SHORT PROBLEM »
Return the items below verbatim, starting at the line that contains "Click the floppy disk icon on Simpan" and ending at the final line of the items.

AVAILABLE DATA »
-- begin --

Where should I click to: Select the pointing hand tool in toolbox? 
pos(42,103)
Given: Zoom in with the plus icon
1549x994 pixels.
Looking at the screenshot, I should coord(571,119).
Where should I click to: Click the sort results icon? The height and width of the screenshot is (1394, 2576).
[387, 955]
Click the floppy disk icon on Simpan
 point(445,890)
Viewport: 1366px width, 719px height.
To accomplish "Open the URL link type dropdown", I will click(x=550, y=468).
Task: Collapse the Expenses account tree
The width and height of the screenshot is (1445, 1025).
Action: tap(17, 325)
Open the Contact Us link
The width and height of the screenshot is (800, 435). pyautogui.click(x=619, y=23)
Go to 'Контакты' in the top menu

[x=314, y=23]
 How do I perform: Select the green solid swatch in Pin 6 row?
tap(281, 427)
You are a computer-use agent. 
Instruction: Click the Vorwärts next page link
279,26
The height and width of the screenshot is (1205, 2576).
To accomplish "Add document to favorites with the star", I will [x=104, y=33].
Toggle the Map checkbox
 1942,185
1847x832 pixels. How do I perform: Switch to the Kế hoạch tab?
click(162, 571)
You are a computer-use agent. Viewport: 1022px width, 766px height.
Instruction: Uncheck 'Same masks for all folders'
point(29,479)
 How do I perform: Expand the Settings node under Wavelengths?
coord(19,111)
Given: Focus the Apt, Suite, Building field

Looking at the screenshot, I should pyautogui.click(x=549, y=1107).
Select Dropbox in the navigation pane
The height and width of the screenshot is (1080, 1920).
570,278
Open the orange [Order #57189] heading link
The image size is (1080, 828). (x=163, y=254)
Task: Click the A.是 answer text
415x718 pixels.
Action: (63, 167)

-- end --

RESULT OF THE EXERCISE »
Click the floppy disk icon on Simpan
 point(445,890)
Viewport: 1366px width, 719px height.
To accomplish "Open the URL link type dropdown", I will click(x=550, y=468).
Task: Collapse the Expenses account tree
The width and height of the screenshot is (1445, 1025).
Action: tap(17, 325)
Open the Contact Us link
The width and height of the screenshot is (800, 435). pyautogui.click(x=619, y=23)
Go to 'Контакты' in the top menu

[x=314, y=23]
 How do I perform: Select the green solid swatch in Pin 6 row?
tap(281, 427)
You are a computer-use agent. 
Instruction: Click the Vorwärts next page link
279,26
The height and width of the screenshot is (1205, 2576).
To accomplish "Add document to favorites with the star", I will [x=104, y=33].
Toggle the Map checkbox
 1942,185
1847x832 pixels. How do I perform: Switch to the Kế hoạch tab?
click(162, 571)
You are a computer-use agent. Viewport: 1022px width, 766px height.
Instruction: Uncheck 'Same masks for all folders'
point(29,479)
 How do I perform: Expand the Settings node under Wavelengths?
coord(19,111)
Given: Focus the Apt, Suite, Building field

Looking at the screenshot, I should pyautogui.click(x=549, y=1107).
Select Dropbox in the navigation pane
The height and width of the screenshot is (1080, 1920).
570,278
Open the orange [Order #57189] heading link
The image size is (1080, 828). (x=163, y=254)
Task: Click the A.是 answer text
415x718 pixels.
Action: (63, 167)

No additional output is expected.